Species of flowering plant

Erigeron compactus is a species of flowering plant in the family Asteraceae known by the common names cushion daisy, fernleaf fleabane, and compact daisy.

==Distribution==
Erigeron compactus is native to the woodlands and slopes of the western United States. It has been found in Nevada, western Utah, and eastern California (El Dorado, Mono, Inyo, San Bernardino Counties, and extreme eastern Fresno County).

==Description==
Erigeron compactus is a small perennial herb rarely reaching a maximum height of 10 centimeters (4 inches).
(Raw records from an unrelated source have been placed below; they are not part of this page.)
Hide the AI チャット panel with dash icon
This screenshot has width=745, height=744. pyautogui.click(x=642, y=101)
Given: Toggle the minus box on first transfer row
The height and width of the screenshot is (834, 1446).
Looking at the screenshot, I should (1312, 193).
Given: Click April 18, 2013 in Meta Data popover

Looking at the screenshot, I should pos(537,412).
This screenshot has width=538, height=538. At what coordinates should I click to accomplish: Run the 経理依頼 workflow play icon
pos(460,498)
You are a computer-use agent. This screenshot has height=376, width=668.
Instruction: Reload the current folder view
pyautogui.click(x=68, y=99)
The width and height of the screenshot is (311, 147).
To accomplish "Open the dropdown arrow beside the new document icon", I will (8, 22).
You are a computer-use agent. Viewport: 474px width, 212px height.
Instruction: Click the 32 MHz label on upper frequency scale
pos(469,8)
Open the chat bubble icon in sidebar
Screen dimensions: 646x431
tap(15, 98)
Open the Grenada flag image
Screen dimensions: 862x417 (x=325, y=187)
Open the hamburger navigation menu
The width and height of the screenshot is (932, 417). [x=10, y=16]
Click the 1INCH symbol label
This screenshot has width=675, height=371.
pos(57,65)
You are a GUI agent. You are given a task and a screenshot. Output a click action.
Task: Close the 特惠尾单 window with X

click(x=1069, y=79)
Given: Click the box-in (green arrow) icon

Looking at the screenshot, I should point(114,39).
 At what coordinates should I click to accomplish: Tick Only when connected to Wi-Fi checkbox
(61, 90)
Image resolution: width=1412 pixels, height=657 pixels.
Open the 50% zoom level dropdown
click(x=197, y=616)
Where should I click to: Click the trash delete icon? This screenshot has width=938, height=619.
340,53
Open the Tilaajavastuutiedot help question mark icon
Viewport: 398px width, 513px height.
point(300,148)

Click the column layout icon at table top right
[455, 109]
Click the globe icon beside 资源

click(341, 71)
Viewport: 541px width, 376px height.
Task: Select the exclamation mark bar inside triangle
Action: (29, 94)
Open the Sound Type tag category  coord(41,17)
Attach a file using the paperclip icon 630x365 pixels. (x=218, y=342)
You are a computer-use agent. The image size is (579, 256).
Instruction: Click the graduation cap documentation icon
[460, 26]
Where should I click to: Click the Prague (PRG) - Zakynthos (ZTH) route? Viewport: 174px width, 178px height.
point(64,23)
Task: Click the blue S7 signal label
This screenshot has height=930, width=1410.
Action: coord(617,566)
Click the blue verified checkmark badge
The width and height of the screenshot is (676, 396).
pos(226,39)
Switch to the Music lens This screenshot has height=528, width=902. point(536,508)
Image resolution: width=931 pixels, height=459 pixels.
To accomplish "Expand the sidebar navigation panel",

It grows in fuzzy patches and clumps of fleshy leaves, each no more than 2.5 centimeters (1 inche) long and somewhat rounded in cross-section. It erects short, hairy stems each holding a single flower head about a centimeter (0.4 inches) wide. The head has a yellow center of disc florets surrounded by white, pink, or bicolored (white with lilac stripe) ray florets.